Pernyataan tegas ini disampaikan Deputi IV Bidang Koordinasi Kamtibmas Kemenko Polkam, Inspektur Jenderal Polisi Desman Sujaya Tarigan, dalam konferensi pers di Kantor Badan Narkotika Nasional (BNN), Jakarta, Senin (15/9/2025).
“Kita lakukan reformasi internal, aparat yang bermain dengan bandar narkoba harus dibersihkan, tanpa ampun. Pengkhianatan bangsa tidak layak diberi tempat di institusi negara ini,” kata Desman dilansir dari ANTARA pada Selasa (16/9/2025).
Desman mengingatkan bahwa peredaran narkoba telah menelan banyak korban, terutama generasi muda usia produktif. Lebih jauh, ia menyoroti pola kejahatan narkoba yang semakin canggih dengan dukungan logistik kuat dan aliran dana besar.
“Mereka bekerja dengan kecanggihan, logistik kuat, dan uang yang tak terbatas,” ujarnya.
Menurutnya, hal ini sejalan dengan arahan Presiden Prabowo Subianto yang menekankan bahwa perang terhadap narkoba merupakan upaya penyelamatan bangsa. Narkoba disebutnya sebagai ancaman serius yang dapat merusak kedaulatan negara.
“Negara tidak akan ragu menggunakan kekuatan maksimal untuk memberantasnya. Bukan hanya pesan moral, tapi komando langsung. Pemerintah akan bertindak lebih keras, lebih tegas, dan tanpa pandang bulu,” ucap Desman.
Selain reformasi internal aparat, Kemenko Polkam juga mendorong penguatan sinergisitas antar-lembaga.
Desman menekankan bahwa tidak ada satu institusi pun yang dapat bekerja sendiri dalam menghadapi kejahatan narkoba.

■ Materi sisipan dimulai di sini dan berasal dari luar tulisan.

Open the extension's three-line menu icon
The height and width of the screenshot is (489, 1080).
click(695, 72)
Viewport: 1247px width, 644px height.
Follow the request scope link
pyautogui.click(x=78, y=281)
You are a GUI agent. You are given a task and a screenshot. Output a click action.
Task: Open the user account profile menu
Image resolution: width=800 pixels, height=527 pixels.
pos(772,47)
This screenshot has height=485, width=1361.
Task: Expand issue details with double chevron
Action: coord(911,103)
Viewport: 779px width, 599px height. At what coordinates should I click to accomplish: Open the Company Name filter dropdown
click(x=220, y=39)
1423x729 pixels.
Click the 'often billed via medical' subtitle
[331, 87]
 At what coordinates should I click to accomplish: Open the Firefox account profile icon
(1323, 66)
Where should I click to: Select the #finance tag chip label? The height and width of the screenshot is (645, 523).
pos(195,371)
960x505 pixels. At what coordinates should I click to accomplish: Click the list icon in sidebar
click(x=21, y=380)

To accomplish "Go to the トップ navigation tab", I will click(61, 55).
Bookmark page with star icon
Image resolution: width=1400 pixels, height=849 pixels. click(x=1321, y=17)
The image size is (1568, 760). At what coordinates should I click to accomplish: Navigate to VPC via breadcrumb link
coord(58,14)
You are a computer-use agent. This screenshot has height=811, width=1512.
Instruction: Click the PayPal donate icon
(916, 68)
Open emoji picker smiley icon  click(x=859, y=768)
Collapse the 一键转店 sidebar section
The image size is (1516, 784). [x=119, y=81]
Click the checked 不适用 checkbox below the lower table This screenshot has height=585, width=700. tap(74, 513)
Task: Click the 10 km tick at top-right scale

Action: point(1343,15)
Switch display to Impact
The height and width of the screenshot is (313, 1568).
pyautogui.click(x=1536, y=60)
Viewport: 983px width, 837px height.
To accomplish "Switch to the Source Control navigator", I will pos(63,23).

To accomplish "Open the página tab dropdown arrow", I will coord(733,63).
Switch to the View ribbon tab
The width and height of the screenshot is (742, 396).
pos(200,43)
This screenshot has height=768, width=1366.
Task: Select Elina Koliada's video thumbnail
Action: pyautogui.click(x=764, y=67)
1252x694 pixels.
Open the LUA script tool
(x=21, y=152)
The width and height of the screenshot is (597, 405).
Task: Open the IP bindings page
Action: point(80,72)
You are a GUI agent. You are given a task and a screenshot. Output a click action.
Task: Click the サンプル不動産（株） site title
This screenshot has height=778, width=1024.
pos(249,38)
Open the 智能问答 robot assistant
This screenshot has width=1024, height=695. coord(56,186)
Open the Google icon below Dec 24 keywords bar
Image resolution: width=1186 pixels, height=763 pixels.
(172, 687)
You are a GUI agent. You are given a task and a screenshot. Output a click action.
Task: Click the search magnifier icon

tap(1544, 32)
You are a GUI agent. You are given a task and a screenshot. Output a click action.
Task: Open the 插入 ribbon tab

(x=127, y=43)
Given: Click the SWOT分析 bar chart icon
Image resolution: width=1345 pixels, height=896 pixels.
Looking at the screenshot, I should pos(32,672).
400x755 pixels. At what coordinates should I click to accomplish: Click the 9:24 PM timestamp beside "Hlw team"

Ia menyebut peran BNN, Polri, TNI, Kejaksaan, Bea Cukai, Imigrasi, Lapas, pemerintah daerah, hingga tokoh masyarakat sangat penting.
Penggunaan teknologi modern juga dinilai perlu untuk mengimbangi kecanggihan jaringan narkoba.
Pengawasan diperketat mulai dari pintu masuk negara, seperti pelabuhan dan bandara, hingga ruang digital.
“Lakukan pendekatan preventif dan rehabilitatif. Anak-anak muda yang terjerumus harus diselamatkan. Namun, bandar besar dan pengedar kelas kakap harus dihukum seberat-beratnya,” tegasnya.